Is Sheltering Your Kids a Bad Thing? What the Bible Says You Need to Protect Your Children


“Exams are the most stressful things some kids have ever experienced,” my son said wryly as we talked about upcoming midterms. I winced. I’d tried to make the point that schoolwork, while important, didn’t need to cause my kids to lose sleep. Unfortunately, my son already knew that. His dad died just as he entered middle school. He knew life’s struggles could be far greater.

With the death of their dad and the upheaval of multiple moves in a span of four years, my kids have known more stress and anxiety than a child should know in his or her adolescence. Often, as I’ve looked at the course of their lives thus far, I’ve wished I could shelter them more. If I couldn’t stop big bad things from happening in the past, at least I could manage the smaller, everyday battles to turn out in their favor.

I suspect I’m not the only parent who struggles with the desire to control her children’s circumstances. In a broken world, there’s so much from which we hope to protect our children. We’re often tempted to orchestrate our children’s lives down to the minutest detail, cushioning them from disappointment and struggle. We pull strings to eliminate barriers to their success socially or academically. We go to bat for them on sports teams and at their after-school jobs.
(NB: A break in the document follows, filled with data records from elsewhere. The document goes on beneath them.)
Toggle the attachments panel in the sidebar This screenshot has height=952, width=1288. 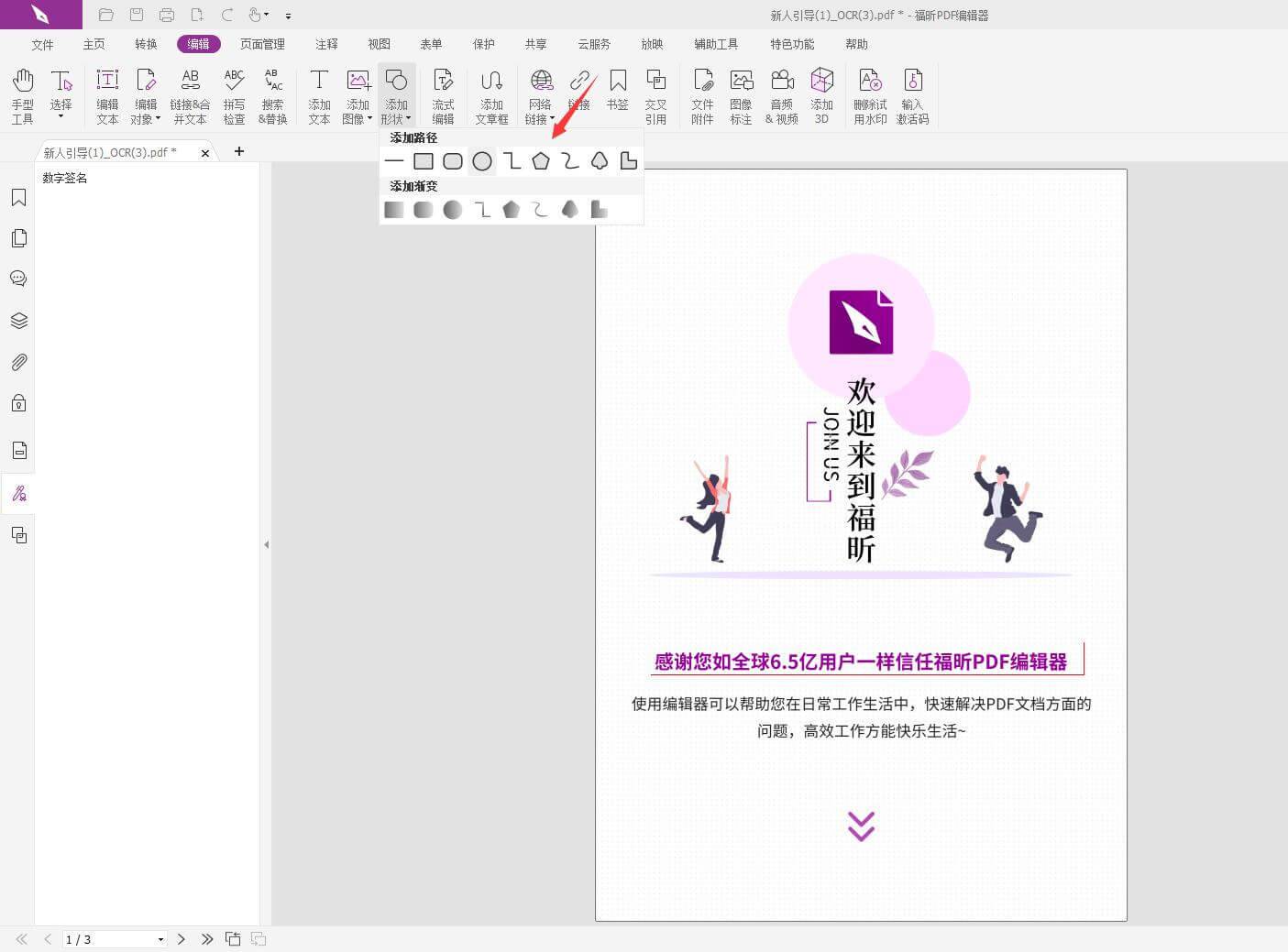click(18, 361)
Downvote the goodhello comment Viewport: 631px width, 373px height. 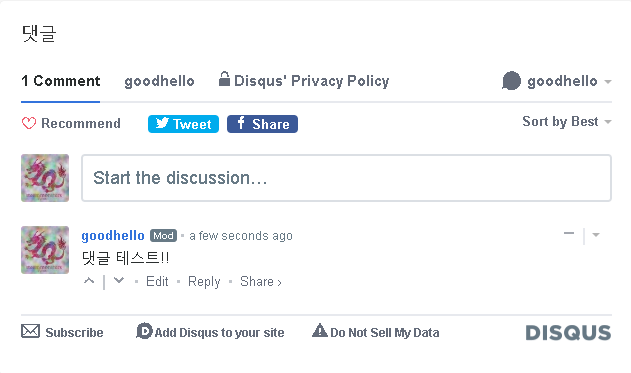[119, 280]
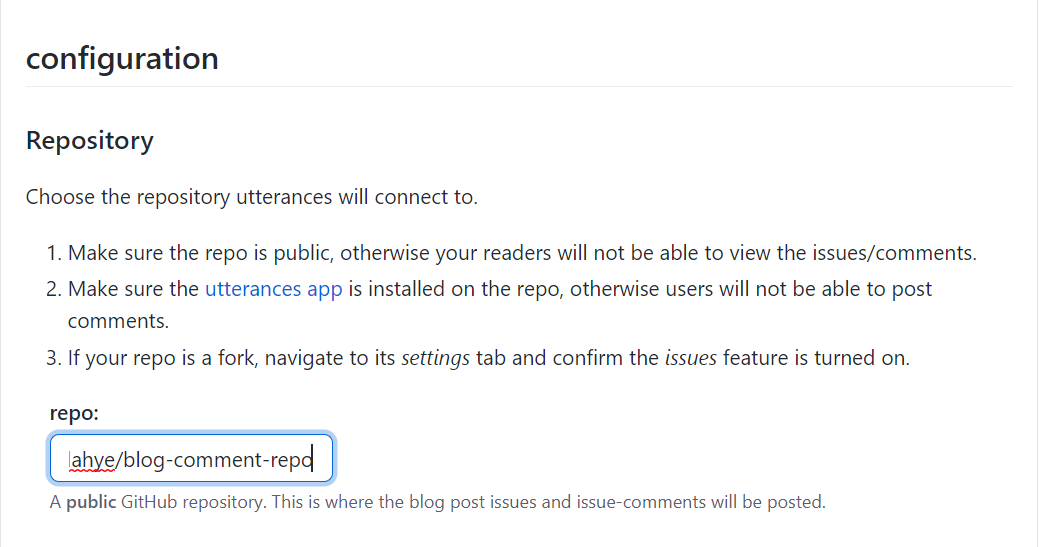This screenshot has height=547, width=1039.
Task: Click the sentence Choose the repository utterances will connect to
Action: point(252,197)
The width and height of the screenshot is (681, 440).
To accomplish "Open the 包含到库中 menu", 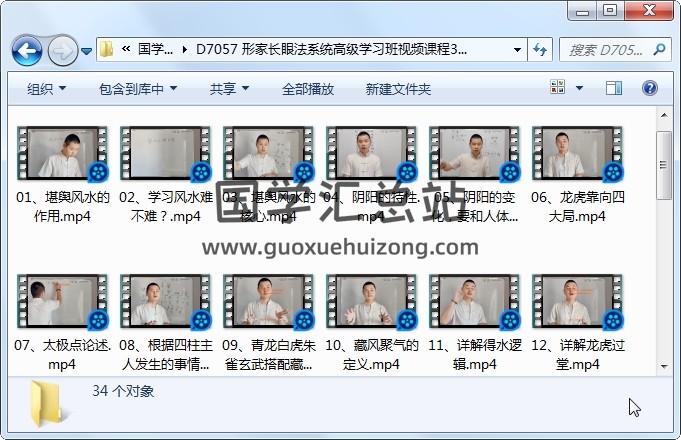I will pos(138,89).

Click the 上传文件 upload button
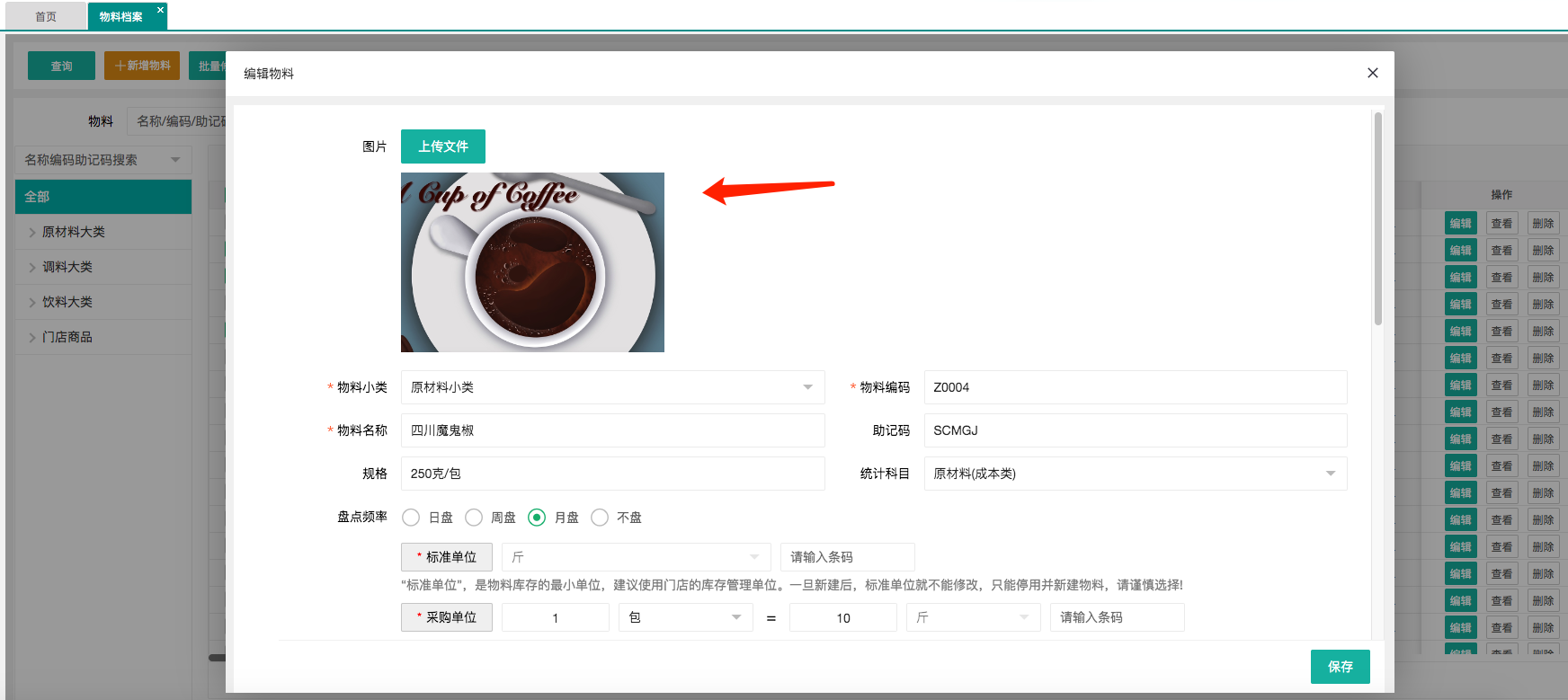point(442,146)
We try our best to shield them from anything sad or bad that might come their way.

While there’s nothing wrong with supporting our children as they begin to navigate the world with more independence, we do well to look honestly at what we consider “sheltering” them in our care. Does our shelter actually look more like control? Are our attempts to help actually more heavy-handed orchestration? What does biblical sheltering actually look like?

A candid assessment of our actions can lead us to sincere evaluation of our goals for our children. If we realize that we need a little course correction, Scripture offers helpful instruction in how to best shelter our children. Consider these three ways Ecclesiastes offers us guidance in this delicate parenting work as we raise teenagers to love and serve the Lord.

Wisdom is An Inheritance

Many parents use their finances as a sheltering tool for their children’s wellbeing. We save for college funds or give our kids cash to fill the car with gas. We pay for school clothes or the registration fee to a traveling sports team. The Bible invites us to expand our understanding of sheltering to include the wealth of wisdom’s inheritance as well.

From tying their shoes to driving a car, we’ve taught our children so much over the years. Alongside these practical skills and habits, we’ve worked hard to cultivate our children’s character and grow their knowledge of God and his world. We’ve made tremendous investments in their lives. All of these intangible investments are a healthy form of sheltering.

The writer of Ecclesiastes likens these deposits of wisdom to an inheritance (7:11). Whether we realize it or not, through our parenting, we’ve filled up our kids’ bank accounts with riches of an intangible kind. Why do we do this? Because we hope someday they’ll begin to cash in and share their wealth.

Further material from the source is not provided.